> _EXERCISE_
Please give again every entry exactly as it appears, setting aside the pictures.

○ ○ ○ ○ ○

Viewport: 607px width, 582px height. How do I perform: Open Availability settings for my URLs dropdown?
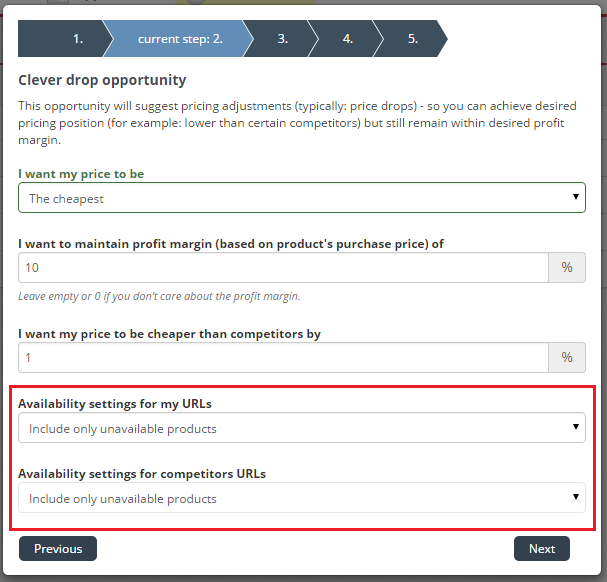click(302, 428)
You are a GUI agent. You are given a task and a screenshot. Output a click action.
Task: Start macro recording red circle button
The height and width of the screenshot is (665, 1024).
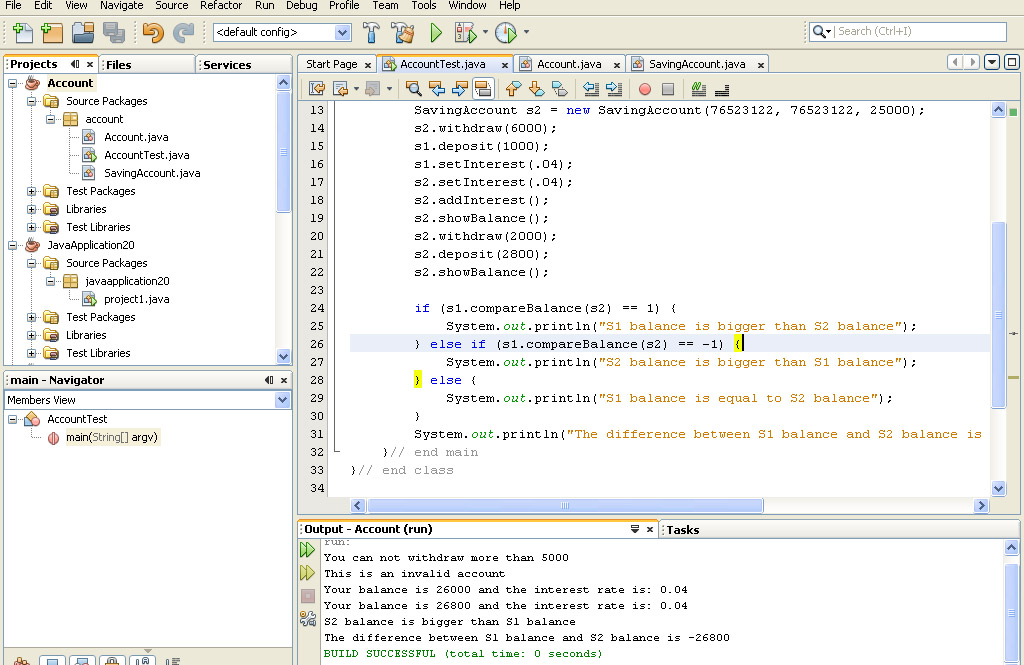(645, 89)
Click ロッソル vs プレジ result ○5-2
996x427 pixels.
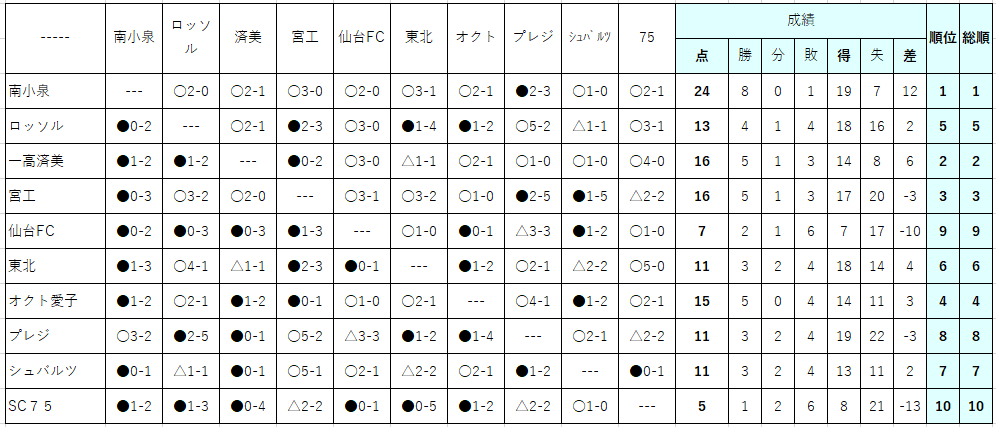pos(533,126)
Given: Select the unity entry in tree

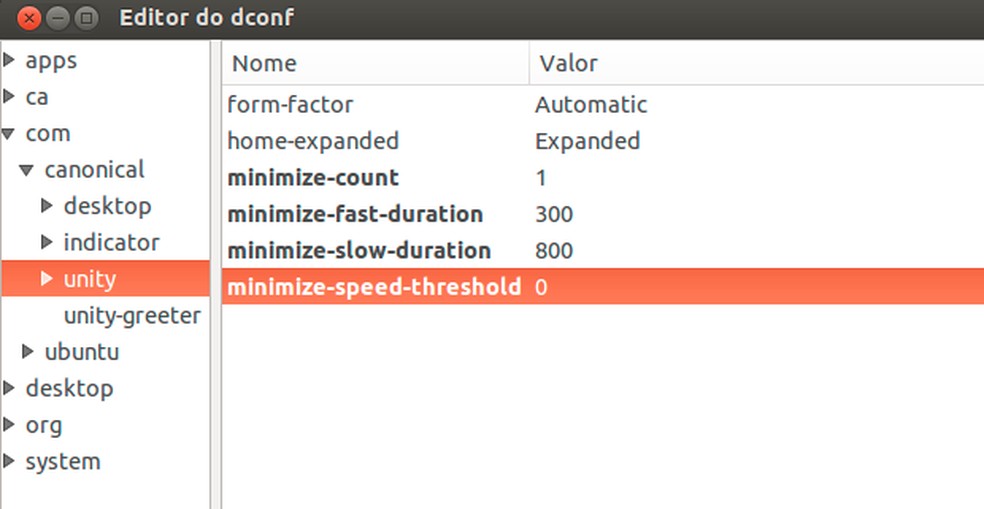Looking at the screenshot, I should point(90,279).
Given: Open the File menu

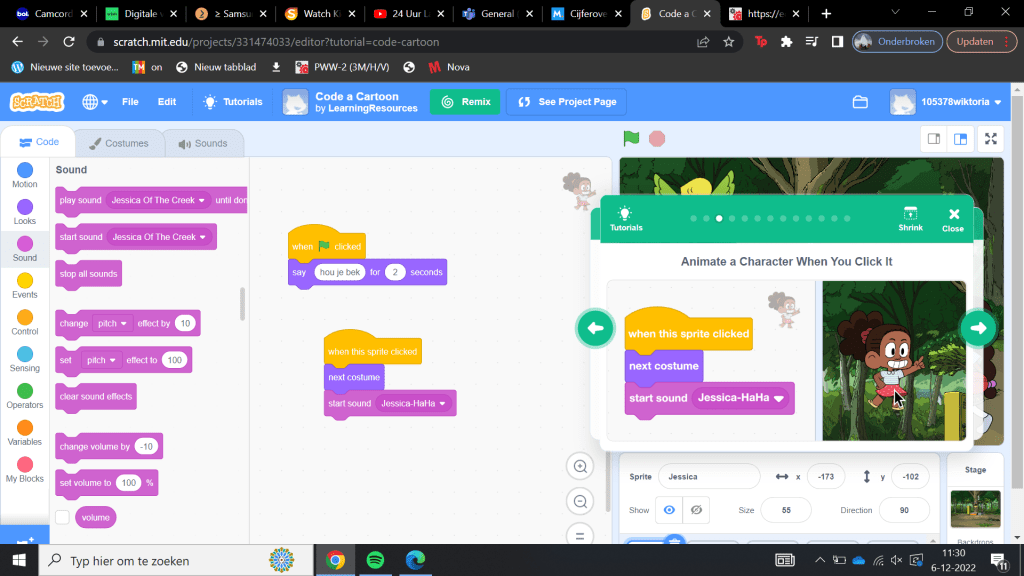Looking at the screenshot, I should tap(130, 102).
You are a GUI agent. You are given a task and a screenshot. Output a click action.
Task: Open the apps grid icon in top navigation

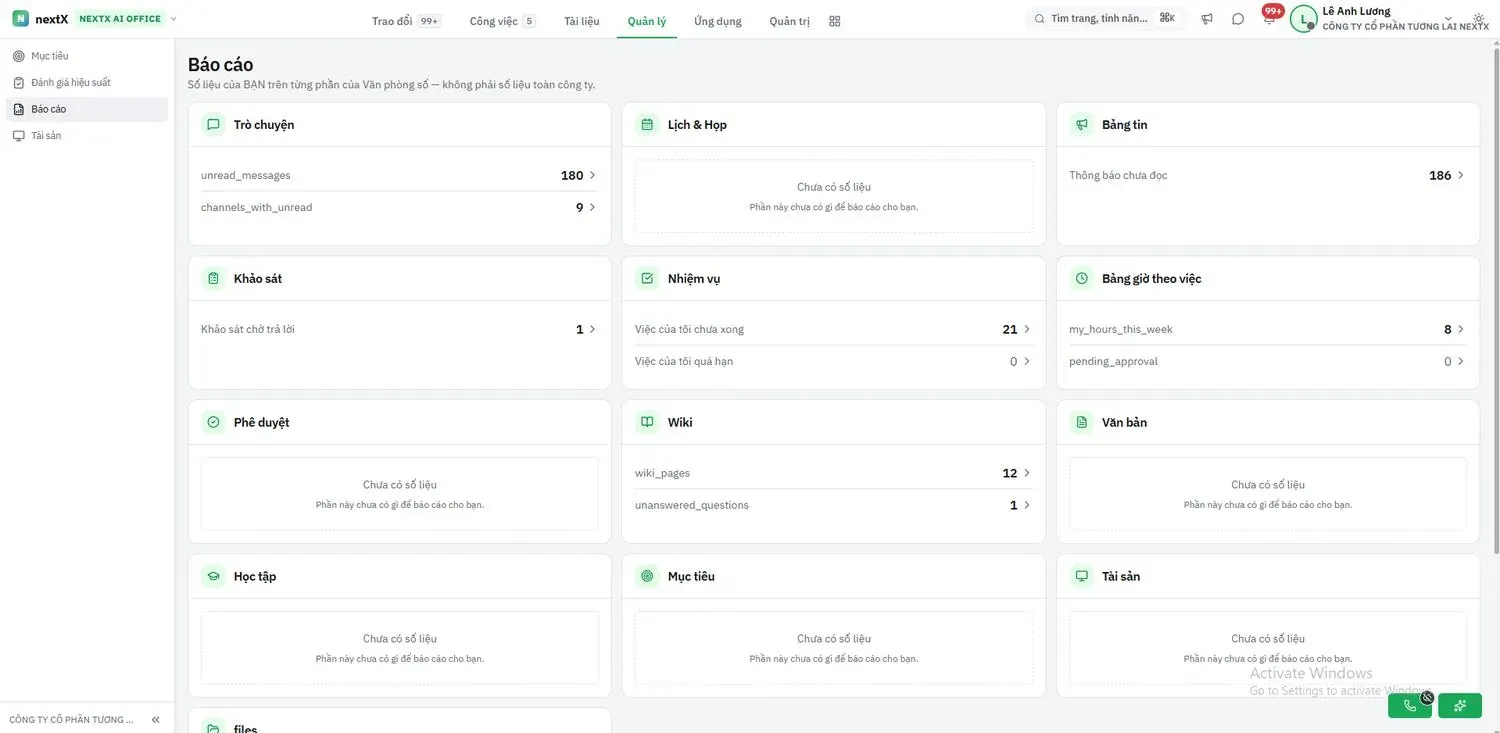point(835,21)
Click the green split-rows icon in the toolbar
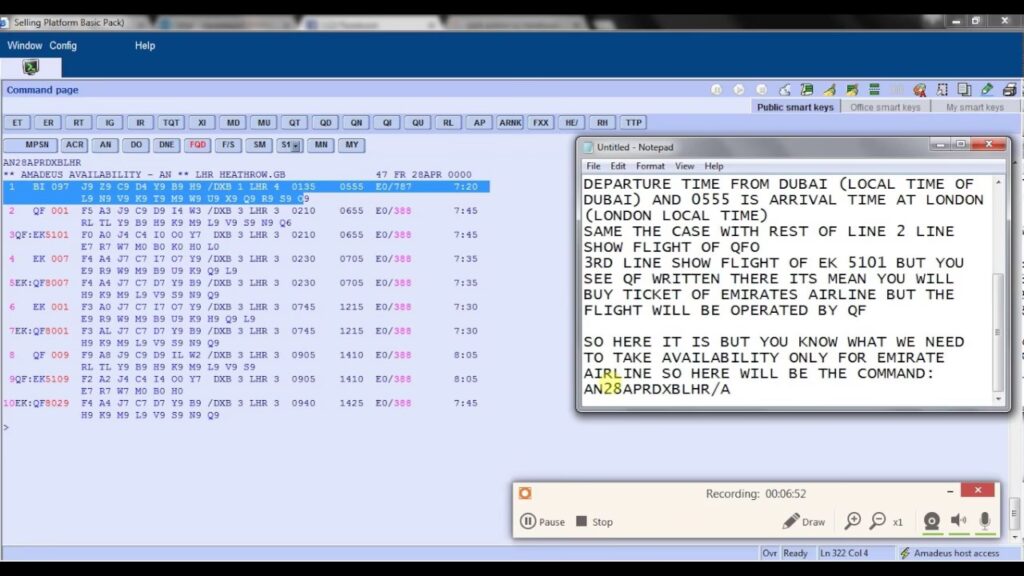 click(874, 90)
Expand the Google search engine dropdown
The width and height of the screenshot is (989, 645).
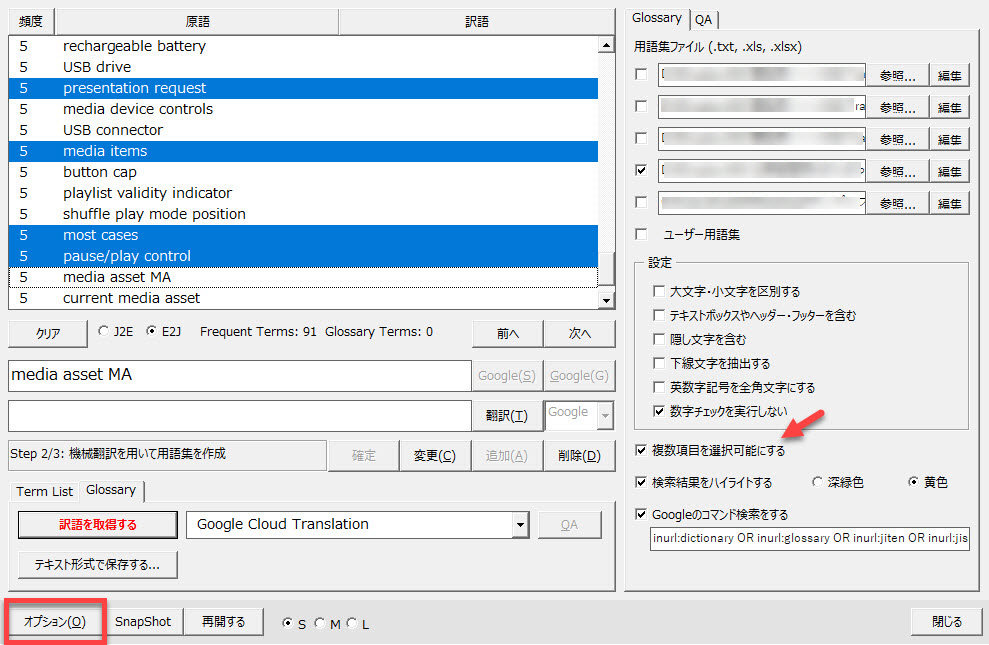(603, 414)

○ ○ ○ ○ ○

> _ANSWER TO THIS EXERCISE_
Viewport: 607px width, 582px height. How do I perform: Open Availability settings for my URLs dropdown?
click(302, 428)
You are a GUI agent. You are given a task and a screenshot. Output a click action.
Task: Start macro recording red circle button
The height and width of the screenshot is (665, 1024).
(645, 89)
Click ロッソル vs プレジ result ○5-2
996x427 pixels.
pos(533,126)
Given: Select the unity entry in tree

Looking at the screenshot, I should point(90,279).
Given: Open the File menu

Looking at the screenshot, I should tap(130, 102).
You are a GUI agent. You are given a task and a screenshot. Output a click action.
Task: Open the apps grid icon in top navigation

point(835,21)
Click the green split-rows icon in the toolbar
 click(874, 90)
Expand the Google search engine dropdown
The width and height of the screenshot is (989, 645).
(603, 414)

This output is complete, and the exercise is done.